The government is relying on higher farm output to help ease inflation and boost agricultural growth in one of the world's biggest food consumers and producers.
Rainfall was 25 percent below average in the week ending September 18 compared with a 37 percent shortage the previous week, the weather office's latest data showed on Thursday.
The monsoon has already receded from the grain basket area of northwest India and rains would further slacken next week in other parts of the country, weather officials said.
Rains will largely be confined to the central and southern parts of India next week, said B.P. Yadav, director of the state-run India Meteorological Department.
But rains at the tail end of the season will boost yields of rice, sugar cane, soybean and cotton, and also help growers cut their irrigation costs further.
The monsoon, vital for the 55 percent of farmland in India that does not have irrigation, usually starts retreating from western Rajasthan state by mid-September. This year, it started to fall back from September 9.
Patches of heavy rains recently have prompted some fears of vegetable crop damage in south, central and western India and stalled planting of onions, triggering hefty price rises that helped push food inflation to 18 percent in August, a three-year high.
India, one of the world's biggest producers and consumers of an array of farm commodities, heavily relies on annual monsoon rains to produce rice, corn, sugar, oilseeds and cotton.

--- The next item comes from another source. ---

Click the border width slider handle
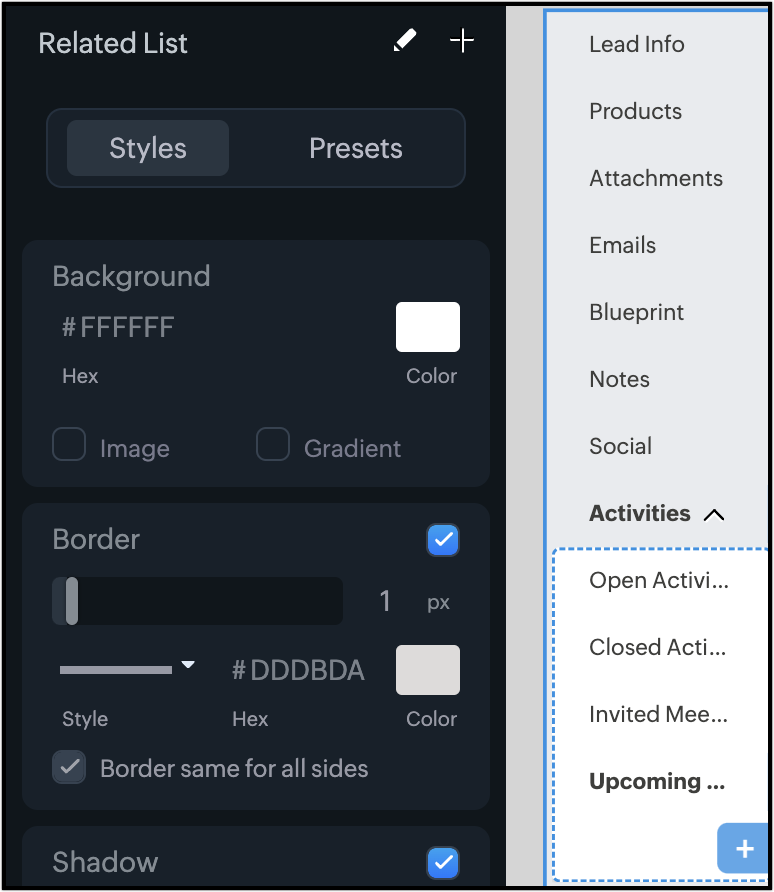The width and height of the screenshot is (774, 892). pos(71,601)
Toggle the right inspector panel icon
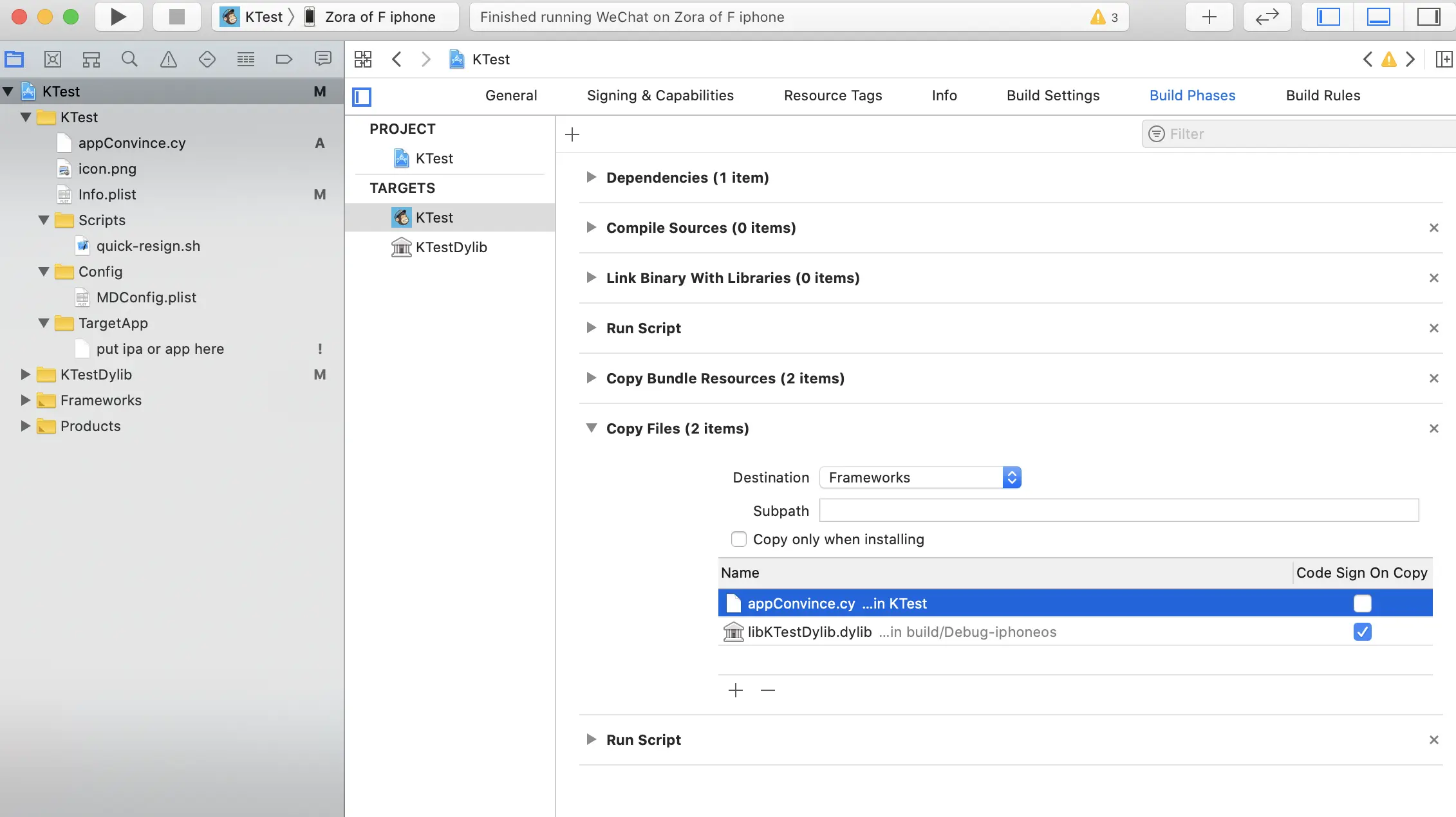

Bountiful rains are expected to accelerate farm production growth.
"More rains will help double farm growth, as last year's drought-hit areas of southern and western India have received ample monsoon splash this year," said Prasoon Mathur, senior analyst at New Delhi-based Religare Commodities.
C. Rangarajan, Prime Minister Manmohan Singh's economic adviser, has forecast 4.8 percent farm growth in agricultural and allied activities in the current fiscal year to March.
The sector grew 1.8 percent in 2012/13, affected by poor rains that had caused droughts in six states, though the overall monsoon season in 2012 evaded a widespread drought.
Mathur said food prices would also start falling from next month when harvests reach the market.
Ample rains will lead to good soil moisture, raising prospects for higher output of winter-sown crops such as wheat and rapeseed.
Since June 1, when the four-month monsoon season began, rains have been 4 percent above average.